Regarding your optimism about QC: again with Wittgenstein, QC-supporters do not understand that the basic setup of quantum worlds is not compatible with the central axiom of contemporary math, that is identifiability and atomism. It is a different game. Trying to use QC to solve math problems is like trying to play “journey to Jerusalem” on a chess board (or vice versa).

In math and Turing-computing we find identifiability and atomism, i.e. ultimately a representation of causality, in the quantum world we are faced with the need for decoherence, uncertainty principle, coupled states, particle/wave dualism and micro-reversibility, that is i.o.w., a representation of information. (in much more detail: http://theputnamprogram.wordpress.com/2011/10/20/information-causality/ and http://theputnamprogram.wordpress.com/2011/10/28/non-turing-computing/)

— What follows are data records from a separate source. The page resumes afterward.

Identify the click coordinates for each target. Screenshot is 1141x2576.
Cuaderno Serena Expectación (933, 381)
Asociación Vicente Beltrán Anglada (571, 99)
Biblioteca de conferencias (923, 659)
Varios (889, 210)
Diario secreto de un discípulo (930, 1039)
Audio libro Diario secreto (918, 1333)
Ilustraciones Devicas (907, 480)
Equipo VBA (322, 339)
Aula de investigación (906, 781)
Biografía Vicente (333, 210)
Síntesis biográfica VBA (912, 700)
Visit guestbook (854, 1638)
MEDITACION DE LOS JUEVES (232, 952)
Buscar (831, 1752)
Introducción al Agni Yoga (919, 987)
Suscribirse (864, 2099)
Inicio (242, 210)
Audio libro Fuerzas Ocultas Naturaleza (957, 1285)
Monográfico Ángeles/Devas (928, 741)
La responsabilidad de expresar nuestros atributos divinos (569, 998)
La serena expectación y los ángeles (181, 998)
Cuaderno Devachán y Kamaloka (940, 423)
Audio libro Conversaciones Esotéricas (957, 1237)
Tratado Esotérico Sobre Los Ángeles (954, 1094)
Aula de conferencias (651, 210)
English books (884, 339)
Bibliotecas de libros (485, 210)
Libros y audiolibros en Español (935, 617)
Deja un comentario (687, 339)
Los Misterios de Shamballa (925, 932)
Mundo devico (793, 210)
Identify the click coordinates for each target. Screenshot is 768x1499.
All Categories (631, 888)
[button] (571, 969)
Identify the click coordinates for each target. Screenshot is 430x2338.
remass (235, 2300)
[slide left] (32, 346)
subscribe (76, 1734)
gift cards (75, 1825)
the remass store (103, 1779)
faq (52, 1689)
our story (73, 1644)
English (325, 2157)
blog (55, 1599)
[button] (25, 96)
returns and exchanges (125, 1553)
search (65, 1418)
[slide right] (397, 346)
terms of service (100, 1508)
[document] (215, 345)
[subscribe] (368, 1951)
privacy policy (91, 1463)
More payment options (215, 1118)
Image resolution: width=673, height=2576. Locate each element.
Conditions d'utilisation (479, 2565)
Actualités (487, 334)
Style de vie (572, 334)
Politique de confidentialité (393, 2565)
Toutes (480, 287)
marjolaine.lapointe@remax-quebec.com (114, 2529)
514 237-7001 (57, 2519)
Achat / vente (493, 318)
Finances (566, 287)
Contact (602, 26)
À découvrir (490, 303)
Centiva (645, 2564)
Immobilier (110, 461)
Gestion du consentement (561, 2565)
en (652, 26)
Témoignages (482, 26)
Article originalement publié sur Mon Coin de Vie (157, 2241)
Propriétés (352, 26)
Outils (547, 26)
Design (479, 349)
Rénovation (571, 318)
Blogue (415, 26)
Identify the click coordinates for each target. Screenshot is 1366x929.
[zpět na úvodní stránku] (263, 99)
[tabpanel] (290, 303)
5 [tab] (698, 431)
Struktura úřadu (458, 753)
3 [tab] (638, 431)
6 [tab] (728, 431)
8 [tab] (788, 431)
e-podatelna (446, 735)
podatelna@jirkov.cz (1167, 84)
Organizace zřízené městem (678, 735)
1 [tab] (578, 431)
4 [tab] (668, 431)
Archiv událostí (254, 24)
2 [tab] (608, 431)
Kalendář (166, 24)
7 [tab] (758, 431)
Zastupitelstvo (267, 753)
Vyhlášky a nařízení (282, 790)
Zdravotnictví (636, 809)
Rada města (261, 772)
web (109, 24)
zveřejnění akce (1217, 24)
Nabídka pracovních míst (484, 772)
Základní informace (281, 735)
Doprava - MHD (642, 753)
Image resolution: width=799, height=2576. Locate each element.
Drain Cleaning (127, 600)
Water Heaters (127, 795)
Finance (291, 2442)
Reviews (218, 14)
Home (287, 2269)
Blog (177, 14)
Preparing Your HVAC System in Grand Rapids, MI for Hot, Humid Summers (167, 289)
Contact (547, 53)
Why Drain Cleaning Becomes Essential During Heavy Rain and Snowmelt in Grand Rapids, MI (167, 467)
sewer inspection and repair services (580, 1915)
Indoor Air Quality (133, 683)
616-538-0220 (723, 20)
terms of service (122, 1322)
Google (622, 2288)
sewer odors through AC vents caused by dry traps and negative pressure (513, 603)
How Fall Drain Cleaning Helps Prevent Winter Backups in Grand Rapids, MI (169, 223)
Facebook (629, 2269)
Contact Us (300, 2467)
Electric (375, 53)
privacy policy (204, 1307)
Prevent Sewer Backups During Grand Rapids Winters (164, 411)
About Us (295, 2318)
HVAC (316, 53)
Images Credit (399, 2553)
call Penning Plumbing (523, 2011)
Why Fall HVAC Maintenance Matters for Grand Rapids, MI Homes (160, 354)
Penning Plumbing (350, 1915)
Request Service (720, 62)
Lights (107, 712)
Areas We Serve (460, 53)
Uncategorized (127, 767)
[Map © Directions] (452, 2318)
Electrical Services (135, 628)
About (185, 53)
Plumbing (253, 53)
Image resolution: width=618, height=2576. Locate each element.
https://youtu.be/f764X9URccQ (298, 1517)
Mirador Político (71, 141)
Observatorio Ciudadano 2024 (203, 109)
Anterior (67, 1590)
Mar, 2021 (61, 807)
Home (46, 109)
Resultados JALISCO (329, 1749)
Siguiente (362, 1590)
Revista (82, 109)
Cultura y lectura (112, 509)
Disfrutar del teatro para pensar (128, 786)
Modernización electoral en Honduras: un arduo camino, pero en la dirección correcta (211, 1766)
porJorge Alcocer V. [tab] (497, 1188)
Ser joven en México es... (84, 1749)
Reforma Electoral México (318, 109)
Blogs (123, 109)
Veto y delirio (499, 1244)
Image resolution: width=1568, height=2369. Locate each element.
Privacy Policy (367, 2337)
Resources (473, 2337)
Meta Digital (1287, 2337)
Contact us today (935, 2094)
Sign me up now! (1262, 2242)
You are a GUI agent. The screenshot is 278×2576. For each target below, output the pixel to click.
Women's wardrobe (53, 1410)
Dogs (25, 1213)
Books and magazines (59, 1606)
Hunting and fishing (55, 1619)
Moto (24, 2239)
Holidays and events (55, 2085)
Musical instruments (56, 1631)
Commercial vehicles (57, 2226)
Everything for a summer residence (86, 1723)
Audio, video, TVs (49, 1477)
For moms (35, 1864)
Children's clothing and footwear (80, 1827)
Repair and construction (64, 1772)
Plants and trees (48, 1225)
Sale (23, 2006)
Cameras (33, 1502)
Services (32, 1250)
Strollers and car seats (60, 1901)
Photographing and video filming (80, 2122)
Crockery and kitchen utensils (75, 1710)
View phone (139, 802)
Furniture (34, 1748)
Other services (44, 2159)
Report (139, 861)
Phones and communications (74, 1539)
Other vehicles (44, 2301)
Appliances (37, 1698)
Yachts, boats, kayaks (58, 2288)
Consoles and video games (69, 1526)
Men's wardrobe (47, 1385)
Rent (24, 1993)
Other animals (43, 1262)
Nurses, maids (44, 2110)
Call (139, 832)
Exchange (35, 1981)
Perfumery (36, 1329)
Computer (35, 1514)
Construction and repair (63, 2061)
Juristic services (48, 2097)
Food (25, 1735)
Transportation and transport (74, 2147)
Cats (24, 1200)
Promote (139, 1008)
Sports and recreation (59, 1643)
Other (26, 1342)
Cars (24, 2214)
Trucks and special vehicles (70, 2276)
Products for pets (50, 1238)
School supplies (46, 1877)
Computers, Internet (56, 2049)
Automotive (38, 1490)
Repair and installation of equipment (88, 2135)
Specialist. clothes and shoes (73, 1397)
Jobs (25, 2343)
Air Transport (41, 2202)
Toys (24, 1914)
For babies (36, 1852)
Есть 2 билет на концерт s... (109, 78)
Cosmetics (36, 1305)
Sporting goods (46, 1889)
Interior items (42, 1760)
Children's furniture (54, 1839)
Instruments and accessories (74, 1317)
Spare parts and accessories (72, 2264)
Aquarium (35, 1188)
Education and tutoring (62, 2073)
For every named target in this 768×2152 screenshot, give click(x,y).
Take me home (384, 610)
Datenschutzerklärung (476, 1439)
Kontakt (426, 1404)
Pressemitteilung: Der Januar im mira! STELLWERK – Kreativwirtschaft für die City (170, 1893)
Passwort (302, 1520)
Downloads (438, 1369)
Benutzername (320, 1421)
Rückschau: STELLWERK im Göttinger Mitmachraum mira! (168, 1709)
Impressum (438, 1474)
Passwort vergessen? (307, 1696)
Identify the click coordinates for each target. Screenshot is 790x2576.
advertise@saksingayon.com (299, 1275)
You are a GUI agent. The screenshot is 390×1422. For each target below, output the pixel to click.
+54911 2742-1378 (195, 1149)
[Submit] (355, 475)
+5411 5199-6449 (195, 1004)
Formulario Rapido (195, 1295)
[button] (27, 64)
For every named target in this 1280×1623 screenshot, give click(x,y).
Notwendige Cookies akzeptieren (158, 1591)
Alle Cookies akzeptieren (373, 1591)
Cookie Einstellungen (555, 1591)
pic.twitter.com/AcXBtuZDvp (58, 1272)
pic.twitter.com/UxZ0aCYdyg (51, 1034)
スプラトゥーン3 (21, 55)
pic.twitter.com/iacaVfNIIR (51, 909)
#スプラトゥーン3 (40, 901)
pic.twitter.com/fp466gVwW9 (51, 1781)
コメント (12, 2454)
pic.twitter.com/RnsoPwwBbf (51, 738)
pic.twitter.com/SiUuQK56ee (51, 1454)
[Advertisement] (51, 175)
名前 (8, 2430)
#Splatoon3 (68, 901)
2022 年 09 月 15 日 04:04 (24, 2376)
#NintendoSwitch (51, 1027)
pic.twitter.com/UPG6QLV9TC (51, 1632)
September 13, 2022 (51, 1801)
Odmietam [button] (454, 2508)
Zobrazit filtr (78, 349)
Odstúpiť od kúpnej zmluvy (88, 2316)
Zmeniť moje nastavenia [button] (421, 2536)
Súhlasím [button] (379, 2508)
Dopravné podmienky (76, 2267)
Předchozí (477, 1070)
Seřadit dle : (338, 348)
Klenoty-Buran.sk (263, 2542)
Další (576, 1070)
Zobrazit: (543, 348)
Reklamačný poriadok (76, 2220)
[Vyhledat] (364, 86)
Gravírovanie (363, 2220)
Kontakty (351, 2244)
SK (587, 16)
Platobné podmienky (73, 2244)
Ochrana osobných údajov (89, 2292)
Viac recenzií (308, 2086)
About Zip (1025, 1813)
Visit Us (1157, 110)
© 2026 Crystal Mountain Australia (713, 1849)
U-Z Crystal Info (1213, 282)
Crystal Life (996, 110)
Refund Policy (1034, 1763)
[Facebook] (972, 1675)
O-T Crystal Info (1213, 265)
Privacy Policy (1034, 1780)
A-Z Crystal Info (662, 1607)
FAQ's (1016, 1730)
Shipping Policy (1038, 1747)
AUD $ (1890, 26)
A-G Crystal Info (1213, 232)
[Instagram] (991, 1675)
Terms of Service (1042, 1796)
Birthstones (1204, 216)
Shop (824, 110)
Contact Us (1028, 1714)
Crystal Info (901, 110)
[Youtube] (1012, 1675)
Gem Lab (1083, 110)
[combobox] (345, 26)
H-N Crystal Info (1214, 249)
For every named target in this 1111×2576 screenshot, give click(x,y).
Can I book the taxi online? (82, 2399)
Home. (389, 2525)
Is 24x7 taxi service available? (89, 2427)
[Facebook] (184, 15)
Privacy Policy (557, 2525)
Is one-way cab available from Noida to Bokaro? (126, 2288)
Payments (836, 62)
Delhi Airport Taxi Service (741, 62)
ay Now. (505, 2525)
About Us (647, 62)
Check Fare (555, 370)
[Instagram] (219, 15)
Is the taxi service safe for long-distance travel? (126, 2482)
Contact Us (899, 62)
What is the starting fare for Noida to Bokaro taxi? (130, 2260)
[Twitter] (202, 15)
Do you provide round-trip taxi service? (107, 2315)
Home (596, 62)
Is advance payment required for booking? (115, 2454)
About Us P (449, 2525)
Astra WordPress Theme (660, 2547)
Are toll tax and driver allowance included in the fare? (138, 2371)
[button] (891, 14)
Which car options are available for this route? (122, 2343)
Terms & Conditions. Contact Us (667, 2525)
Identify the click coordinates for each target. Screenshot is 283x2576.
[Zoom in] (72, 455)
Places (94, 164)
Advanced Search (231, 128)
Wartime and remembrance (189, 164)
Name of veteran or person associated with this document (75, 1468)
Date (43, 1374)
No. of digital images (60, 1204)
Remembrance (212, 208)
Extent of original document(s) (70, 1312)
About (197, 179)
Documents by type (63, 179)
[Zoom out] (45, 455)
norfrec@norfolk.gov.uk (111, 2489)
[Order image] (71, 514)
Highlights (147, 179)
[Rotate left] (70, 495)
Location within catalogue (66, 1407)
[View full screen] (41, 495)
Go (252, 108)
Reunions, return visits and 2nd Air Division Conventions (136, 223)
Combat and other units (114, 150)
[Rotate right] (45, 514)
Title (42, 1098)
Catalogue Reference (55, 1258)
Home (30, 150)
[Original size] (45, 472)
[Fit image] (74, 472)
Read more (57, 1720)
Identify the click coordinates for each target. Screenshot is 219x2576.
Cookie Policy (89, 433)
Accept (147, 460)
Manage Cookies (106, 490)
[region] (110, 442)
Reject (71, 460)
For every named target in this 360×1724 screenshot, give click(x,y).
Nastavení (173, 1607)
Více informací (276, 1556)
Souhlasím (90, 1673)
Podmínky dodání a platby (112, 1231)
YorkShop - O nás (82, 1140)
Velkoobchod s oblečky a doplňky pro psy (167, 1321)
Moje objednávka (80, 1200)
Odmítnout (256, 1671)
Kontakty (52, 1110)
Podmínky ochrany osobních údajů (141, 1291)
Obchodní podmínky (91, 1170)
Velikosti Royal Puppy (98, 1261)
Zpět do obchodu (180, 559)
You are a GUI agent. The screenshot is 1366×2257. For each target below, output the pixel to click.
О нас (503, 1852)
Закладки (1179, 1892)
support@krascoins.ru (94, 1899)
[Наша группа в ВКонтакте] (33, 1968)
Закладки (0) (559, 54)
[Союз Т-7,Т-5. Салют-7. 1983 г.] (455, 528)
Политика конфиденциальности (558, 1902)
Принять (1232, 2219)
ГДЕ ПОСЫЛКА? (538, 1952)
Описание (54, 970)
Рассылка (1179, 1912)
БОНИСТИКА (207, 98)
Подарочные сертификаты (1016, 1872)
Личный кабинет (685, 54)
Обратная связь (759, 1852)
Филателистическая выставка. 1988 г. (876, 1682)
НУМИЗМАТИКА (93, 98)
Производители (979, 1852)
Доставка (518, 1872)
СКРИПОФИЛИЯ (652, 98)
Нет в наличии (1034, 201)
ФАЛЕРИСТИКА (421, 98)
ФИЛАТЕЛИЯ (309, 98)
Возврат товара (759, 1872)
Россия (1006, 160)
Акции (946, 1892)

Maybe, there are tasks or problems where we once could meaningfully apply QC, but these tasks have not been found yet. Certainly, however, we will never be able to use QC to get “results”, to get sth calculated, since any result, even intermediate ones, are already again part of the identifiability game. So I would say that the probability for meaningfulness of QC is rather low.

I would rather predict the convergence of quantum-based systems, non-turing-computing and the development of machine-based episteme, i.e. true understanding. Yet, that’s nothing that could not be simulated on digital computers. Such, there is no principal difference, it is just one of speed (which is nonetheless an important difference).

cheers

Re: “ineffectiveness of mathematics”, this is a view hold by Gromov, for example, as far as I understand at least. More specifically, the mathematics needed for understanding big data is not yet invented, be it about how a big protein unfolds, about how a cell or about how our vision system works. This is not meaning that mathematics will be ineffective forever, but it means that probably we need a new frame. To make a comparison, it is like physics before Newton and Leibniz. Without differential calculus, it is just a vast collection of particular data. As many people remark, we know all about the fundamental principles (or almost, there is always a possibility of something new to appear), but this is not sufficient for understading the behaviour of even moderately large systems made by parts which function according to said principles (for example a protein).

Re: QC, I am not qualified enough to have opinions to share, others than it looks fascinating to try to understand, model and experiment.

Re:computation in general, I am barely more competent, but in some sense this is mathematics combined with models of nature, which falls within my experience. From this experience I find very hard to believe that the “extended Church-Turing thesis” makes even sense as a formulation, although the Church-Turing thesis looks as strong as possible.

To close with an example of mine of counterfactual thinking, who knows, maybe if Turing would have lived more, he would have formulated a “living Turing machine”. But that’s not proof of anything.